GERMANY: Plans to order up to 1 500 metro cars for the Berlin U-Bahn network have been put on hold, following a further legal challenge to the procurement, operator Berliner Verkehrsbetriebe announced on August 19.

BVG had selected Stadler Pankow as preferred bidder for the contract to replace the vast majority of its narrow and large-profile U-Bahn trains, ahead of rival bids from Alstom and a consortium of Siemens and Bombardier. However, Alstom immediately challenged the decision, lodging a petition with the Berlin Senate’s Public Procurement Chamber, claiming that BVG had changed the terms of the deal during the 2½ year tendering process.

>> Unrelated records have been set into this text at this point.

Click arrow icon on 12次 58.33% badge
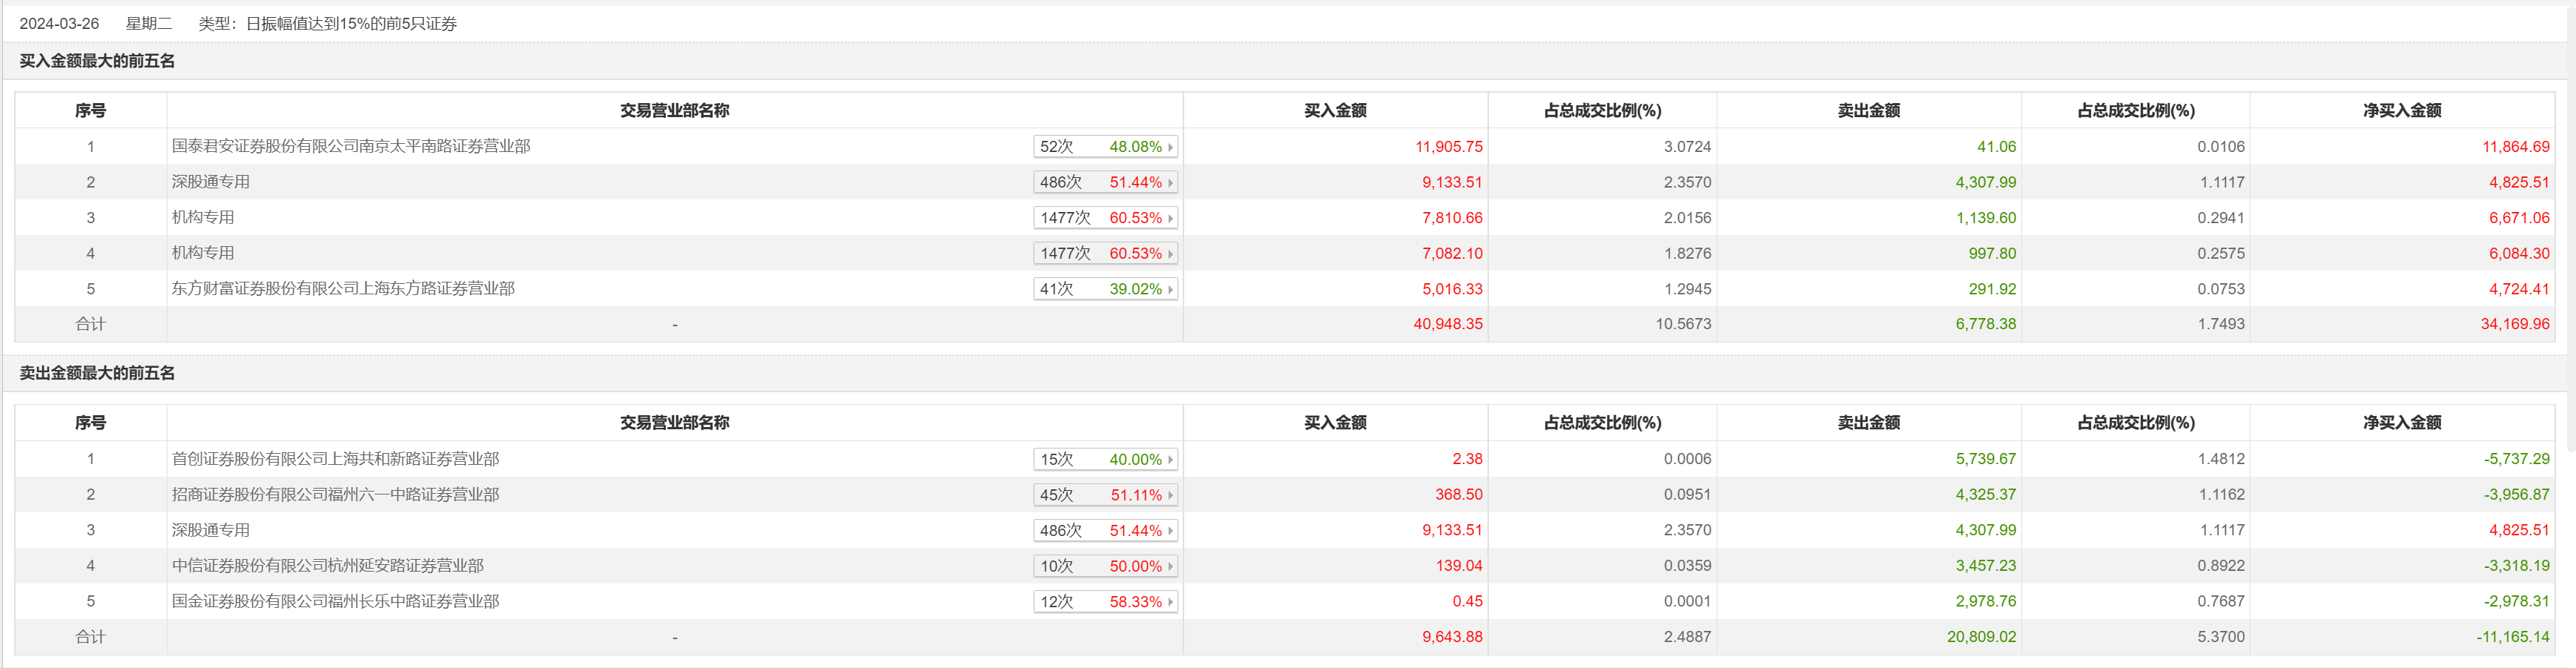This screenshot has height=668, width=2576. click(x=1170, y=602)
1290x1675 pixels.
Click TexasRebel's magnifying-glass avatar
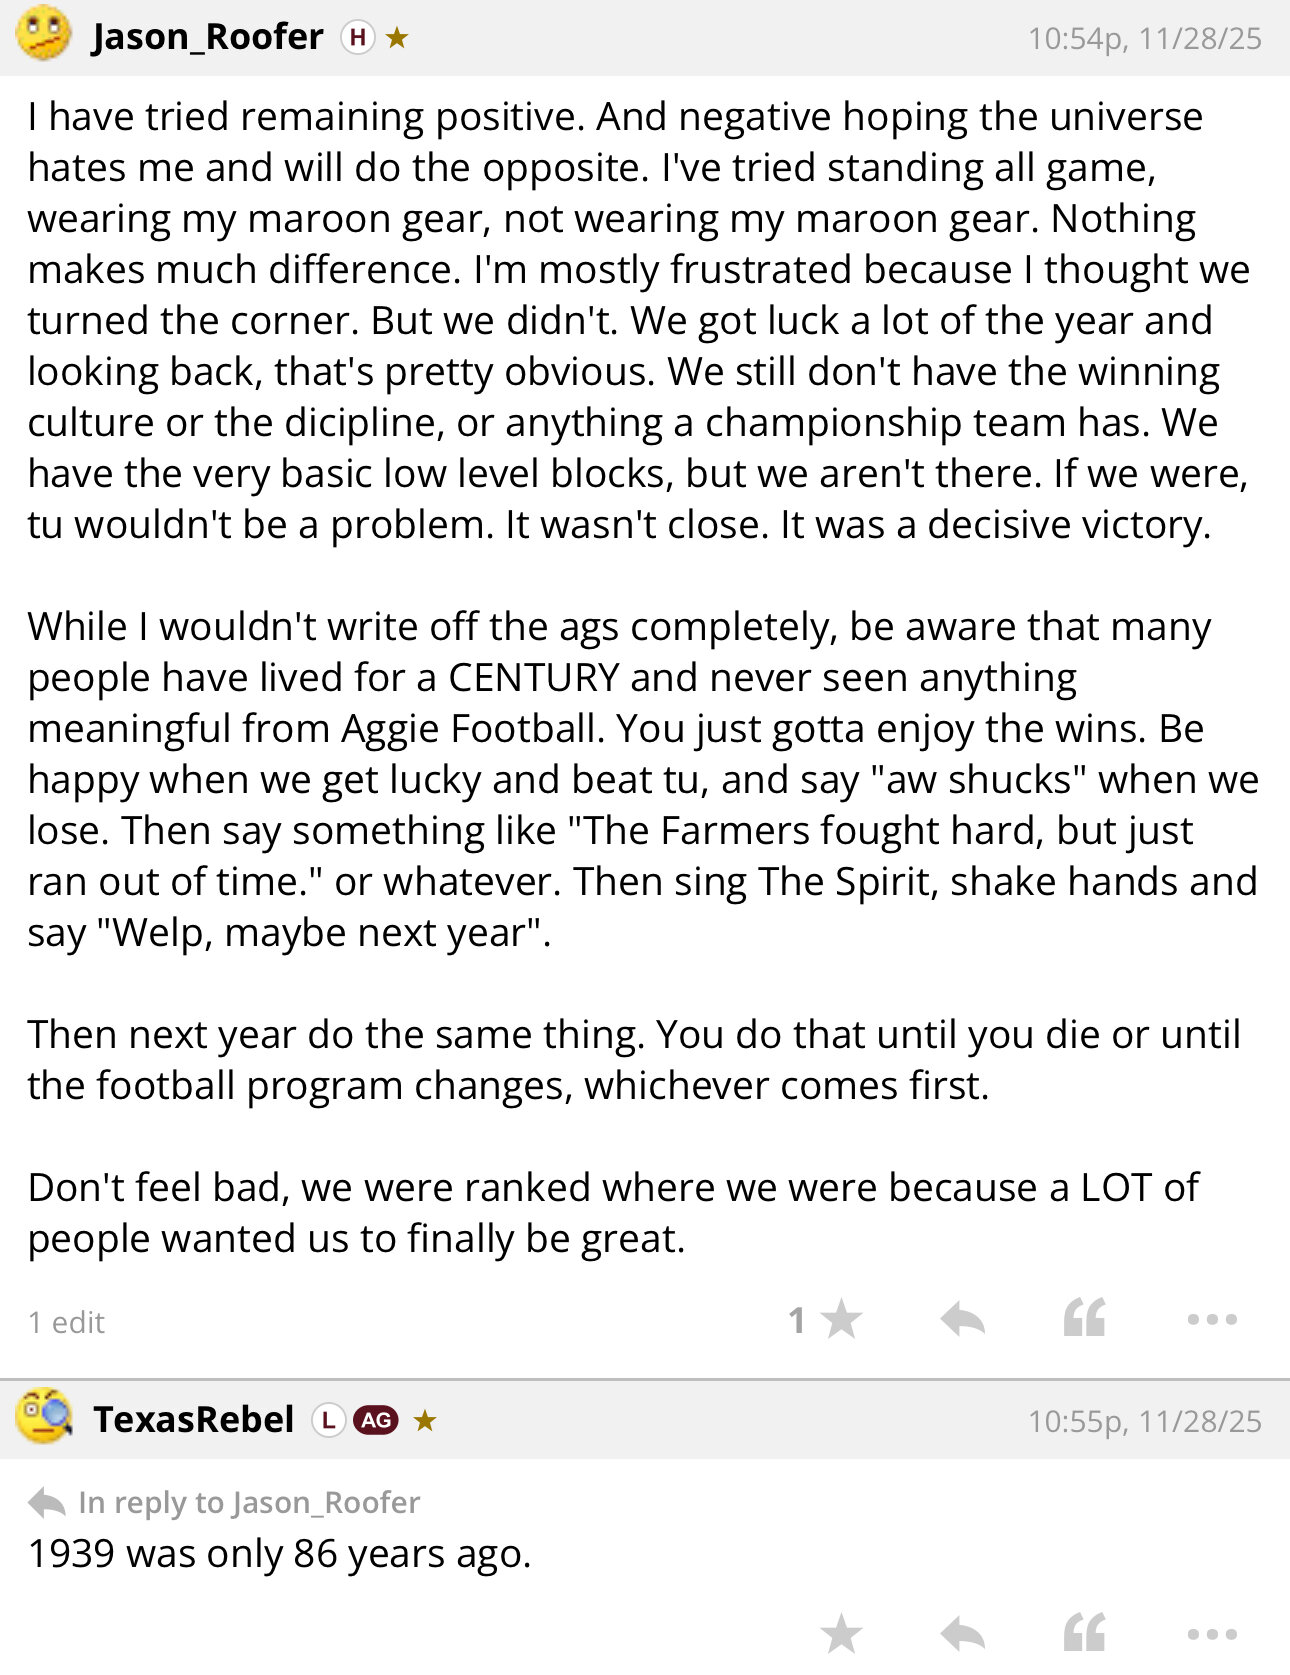44,1417
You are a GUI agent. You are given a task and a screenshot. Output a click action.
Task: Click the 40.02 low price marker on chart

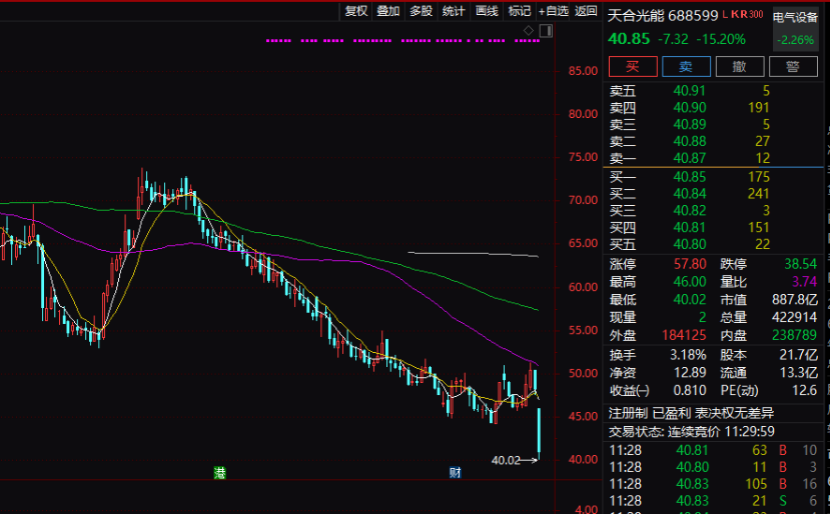506,460
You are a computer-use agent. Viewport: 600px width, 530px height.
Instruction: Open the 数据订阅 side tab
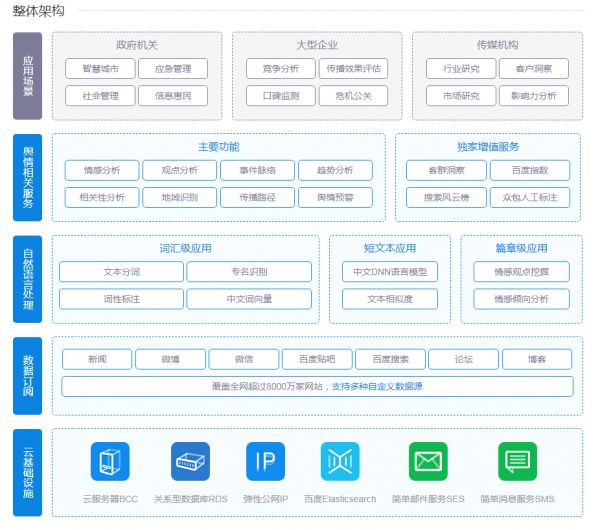pos(28,375)
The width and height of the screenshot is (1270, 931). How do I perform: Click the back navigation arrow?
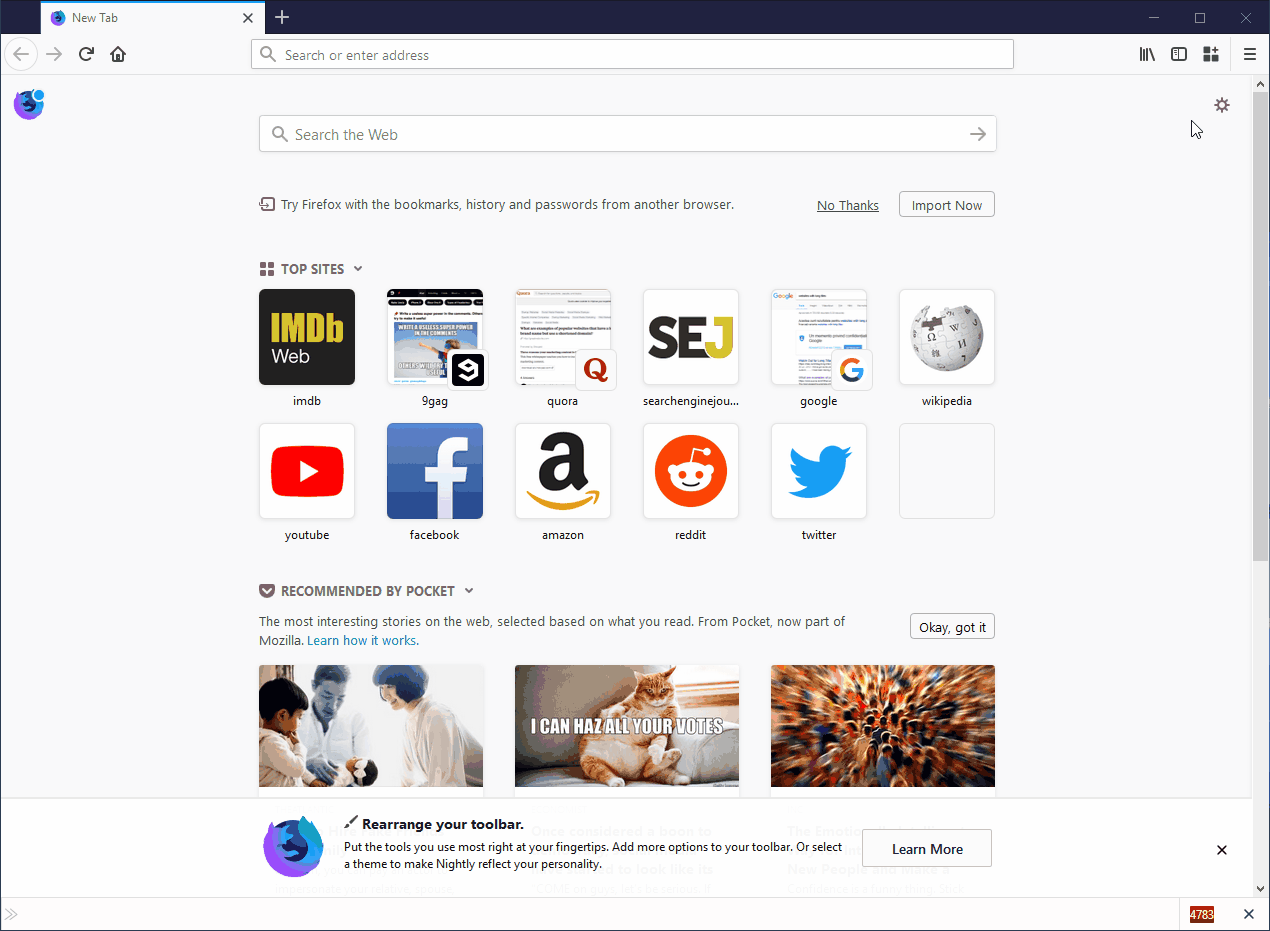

Most notably, it had increased the potential number of vehicles from 1 050 to 1 500 and shortened the delivery schedule. The manufacturers were reportedly required to guarantee the reliability of the trains for up to 30 years, even though they would be maintained in-house by BVG.

Alstom’s initial petition was rejected at the end of July, but the company lodged an appeal against the ruling shortly before the opportunity to do so expired on August 18. The case may now go to the Berlin Higher Regional Court, and according to BVG, the challenge may delay the procurement by up to two years.

Describing Alstom’s complaint as ‘regrettable’, Berlin’s Senator for Economy, Energy & Enterprises Ramona Pop told local media that ‘complaints on this scale are not uncommon, because companies are dealing with large order volumes’. There are suggestions that the legal challenge may cost as much as €3bn.

Noting that the U-Bahn fleet now has an average age of 28 years, BVG and the Senate had agreed to launch the operator’s largest ever rolling stock procurement. The original intention had been that the first 24 vehicles could be delivered from mid-2021, with deliveries ramping up to 76 cars in 2022 and 138 per year from 2023 onwards.